I am struggling to describe the book’s essence. And although I read it a few months back from writing this entry, time seems an irrelevant excuse: I am not sure I ever got it. The book is somehow reminiscent of Celine’s “Journey to the end of the night,” in which the protagonist finds living a tedious duty. In “No Longer Human,” the protagonist lives as a ‘clown’, making others laugh with feigned silliness and antics, yet not able to find humour for himself. Within Japanese literature, the book is described as the embodiment of post-war sentiment. Perhaps it is why I liken it to Celine’s post war traumas on the human heart.

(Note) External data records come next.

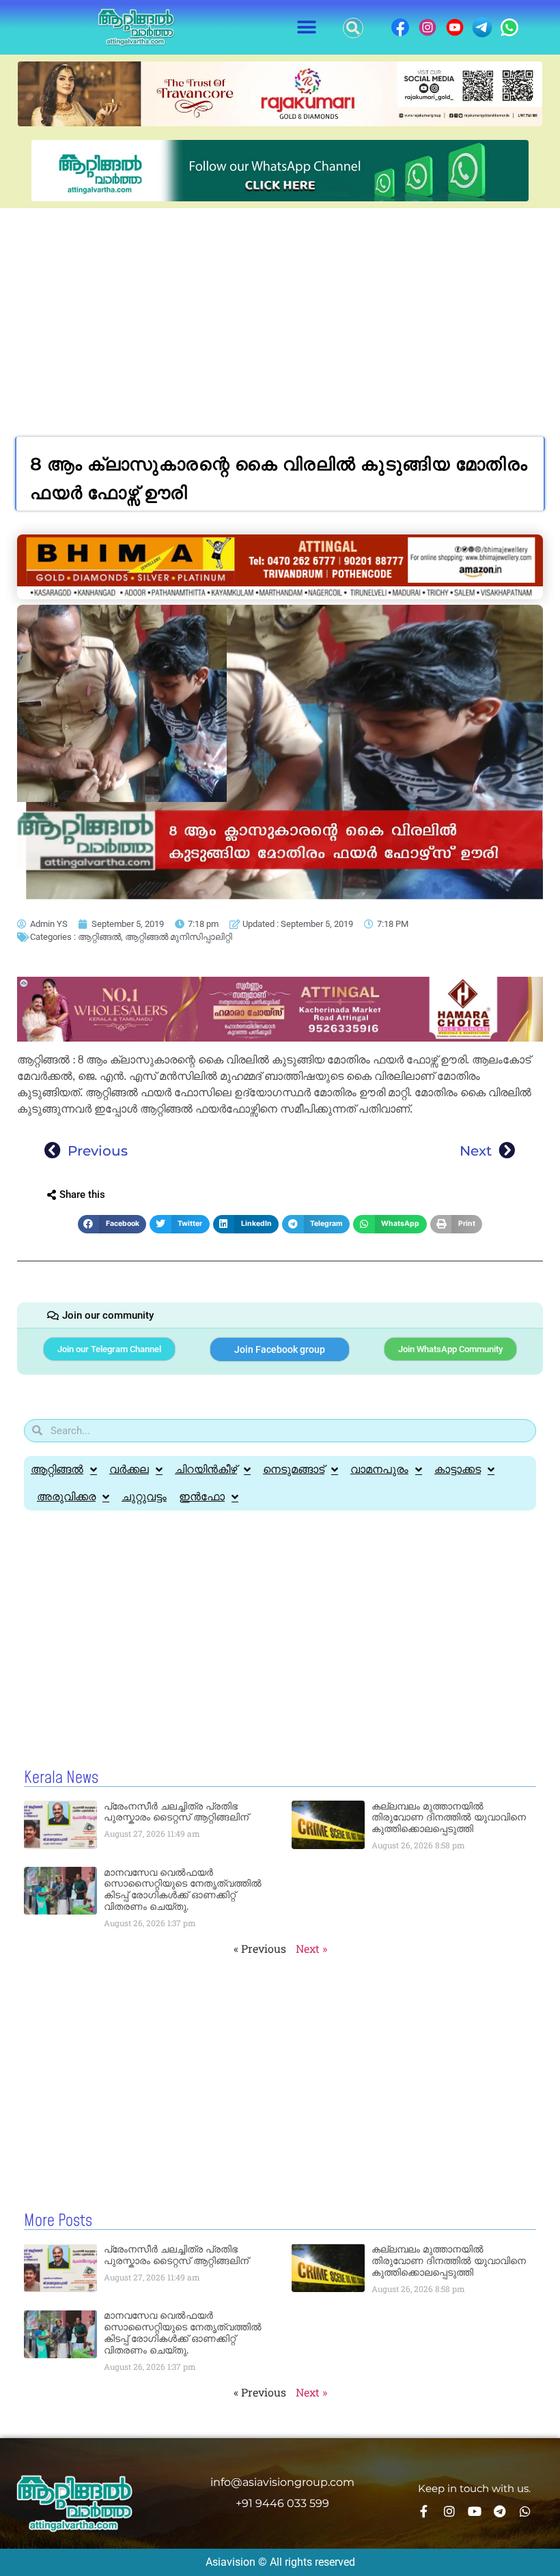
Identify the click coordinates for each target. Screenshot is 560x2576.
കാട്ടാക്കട (457, 1469)
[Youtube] (474, 2511)
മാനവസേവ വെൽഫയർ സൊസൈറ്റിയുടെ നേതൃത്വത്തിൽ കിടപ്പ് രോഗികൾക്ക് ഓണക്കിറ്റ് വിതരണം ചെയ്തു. (183, 1889)
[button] (307, 27)
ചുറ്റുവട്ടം (144, 1496)
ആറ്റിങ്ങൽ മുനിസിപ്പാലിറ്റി (178, 937)
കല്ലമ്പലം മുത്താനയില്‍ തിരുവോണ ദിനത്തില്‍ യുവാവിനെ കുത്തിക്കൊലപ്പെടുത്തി (449, 1817)
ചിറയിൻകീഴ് (206, 1469)
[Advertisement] (280, 310)
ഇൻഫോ (202, 1496)
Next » (311, 1948)
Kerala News (61, 1778)
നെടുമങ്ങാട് (293, 1469)
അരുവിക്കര (66, 1496)
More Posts (58, 2221)
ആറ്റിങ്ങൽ (99, 937)
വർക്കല (129, 1469)
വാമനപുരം (379, 1469)
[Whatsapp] (525, 2511)
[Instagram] (449, 2511)
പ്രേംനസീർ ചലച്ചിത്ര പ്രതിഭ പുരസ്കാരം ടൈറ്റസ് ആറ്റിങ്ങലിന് (176, 1812)
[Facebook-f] (424, 2511)
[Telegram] (500, 2511)
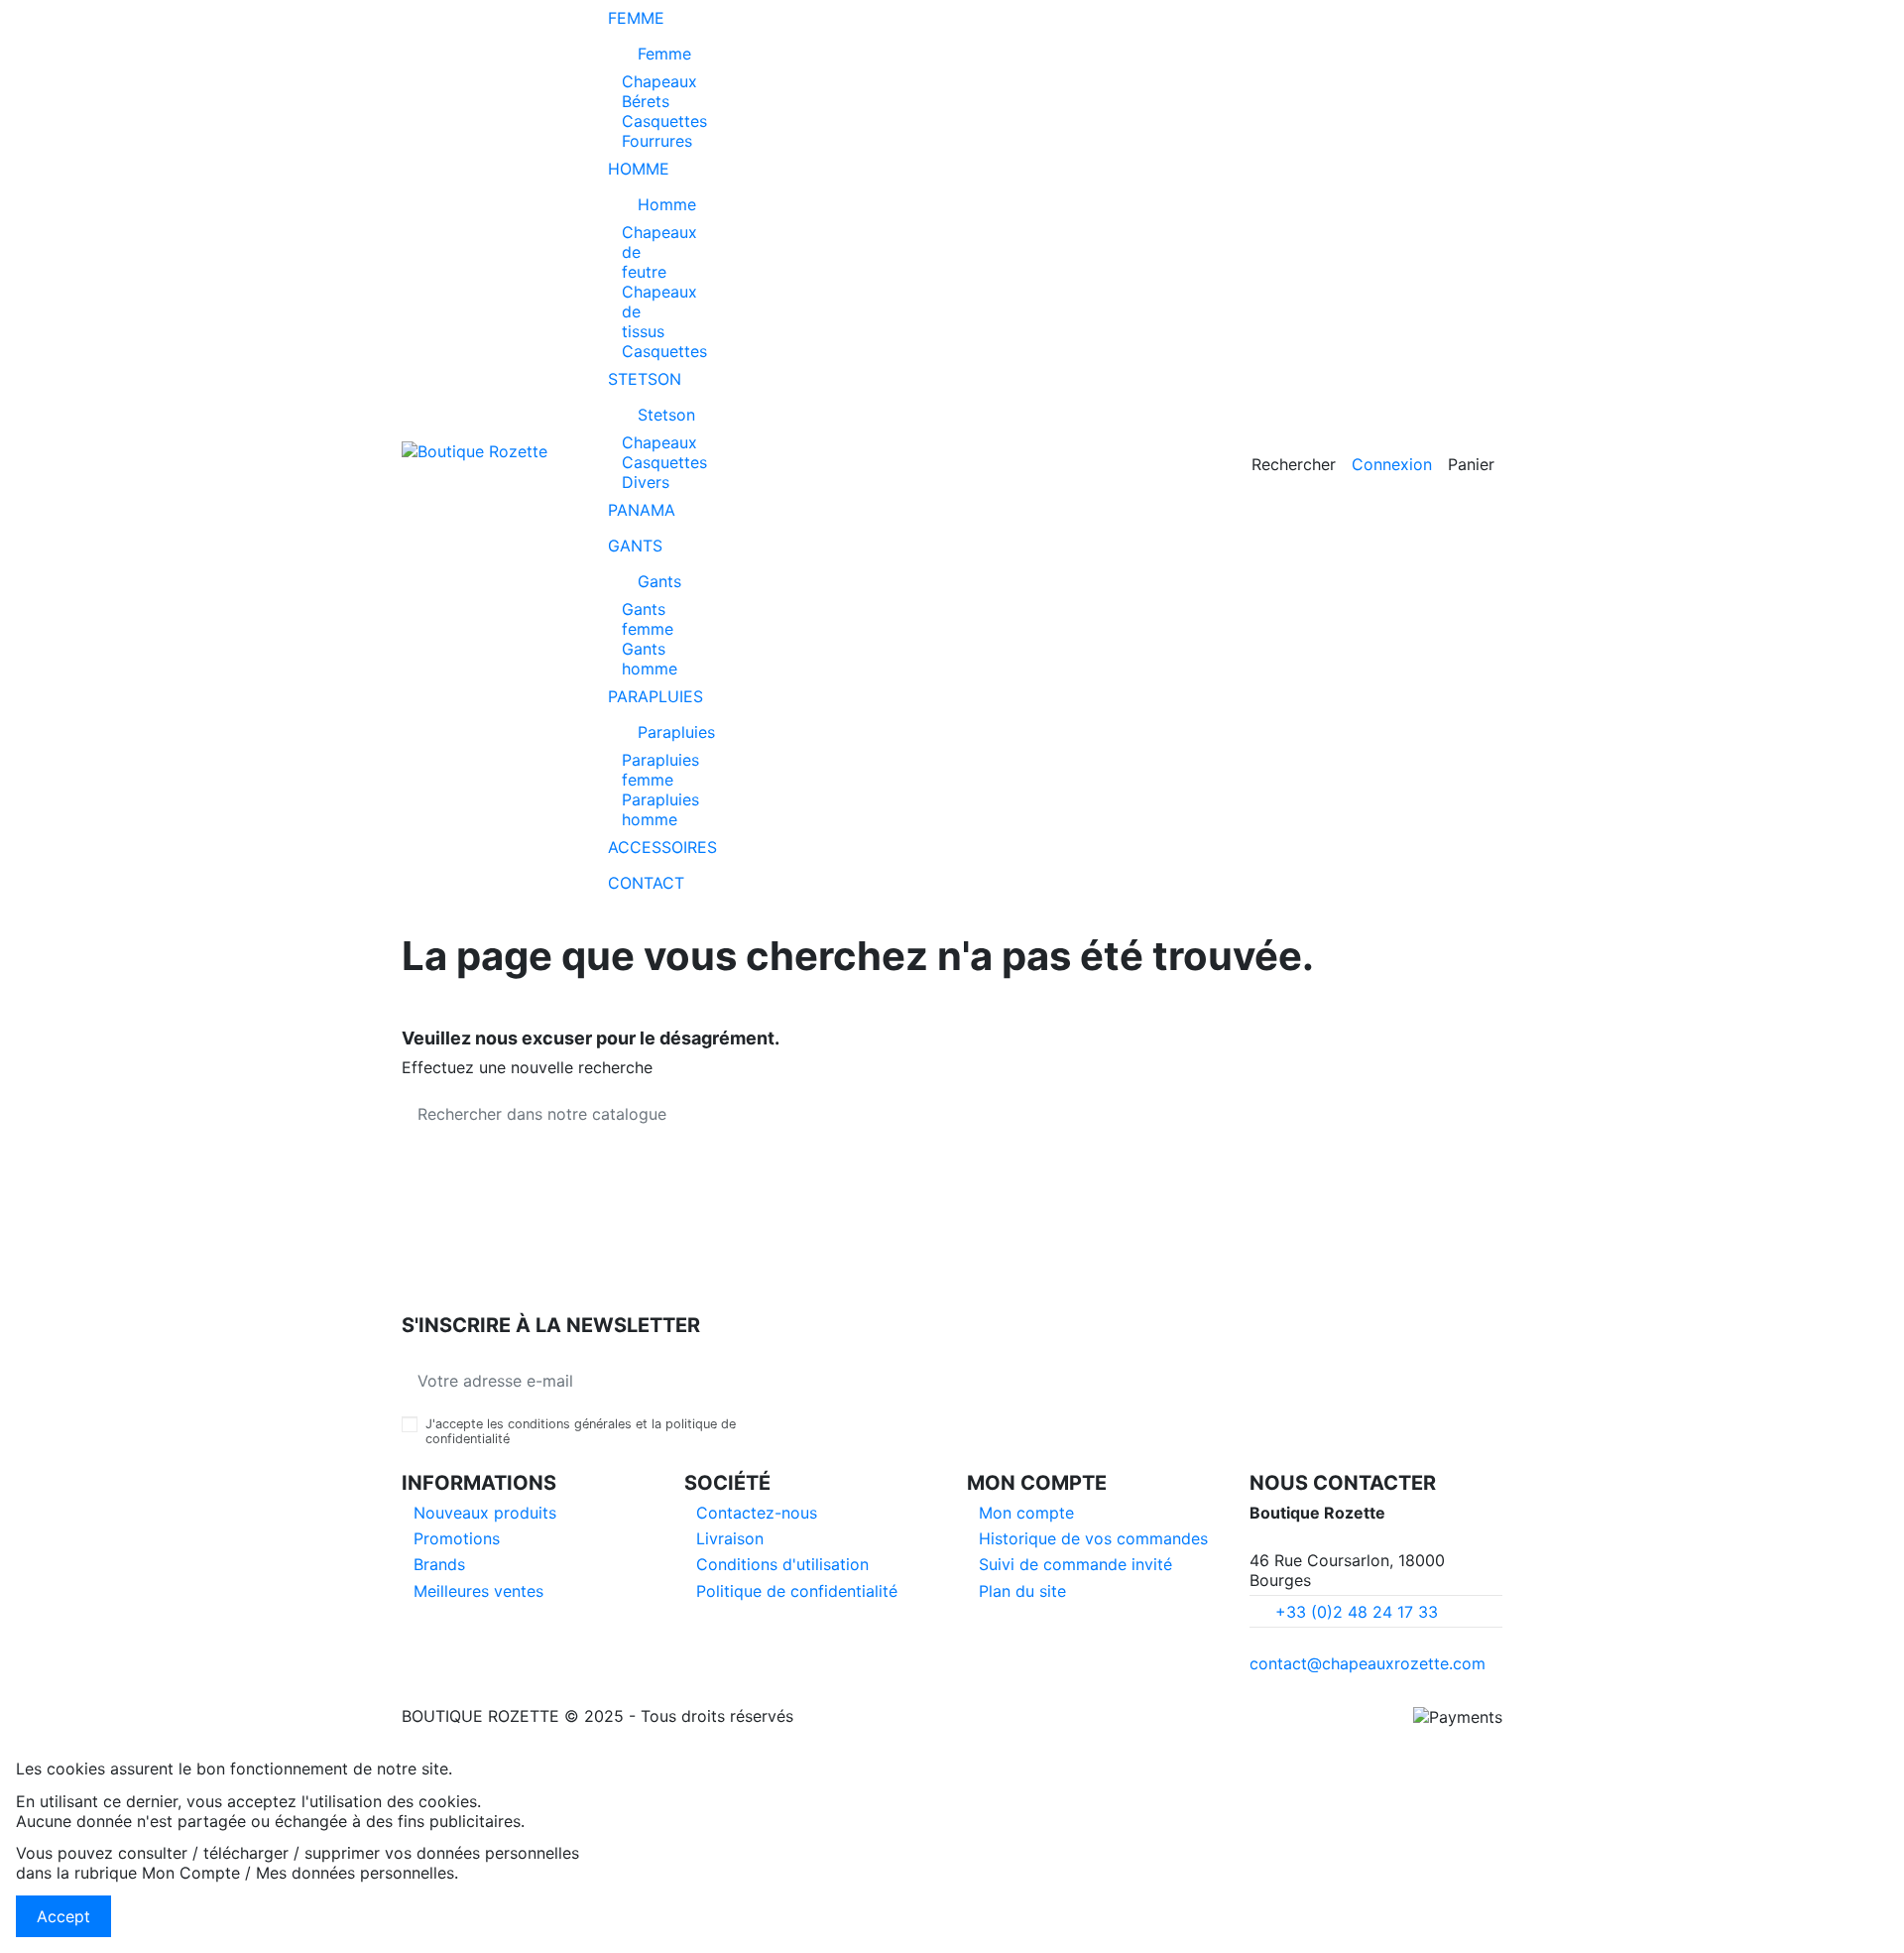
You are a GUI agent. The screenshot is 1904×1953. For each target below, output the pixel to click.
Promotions (457, 1538)
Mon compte (1026, 1513)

“Irrationality. I found the thought faintly pleasurable. Or rather, I felt at ease with it. What frightened me was the logic of the world; in it lay the foretaste of something incalculably powerful. Its mechanism was incomprehensible, and I could not possibly remain closeted in that windowless, bone-chilling room. Though outside lay the sea of irrationality, it was far more agreeable to swim in its waters until presently I drowned.”
“And that inverted Bowl we call The Sky Whereunder crawling coop’d we live and die
Lift not your hands to It for help – for It
As impotently rolls as you or I.” *
*A verse from the Rubaiyat (Persian poems of four verses, translated into Japanese, its most famous version translated by Ryosaku Ogawa in 1949.)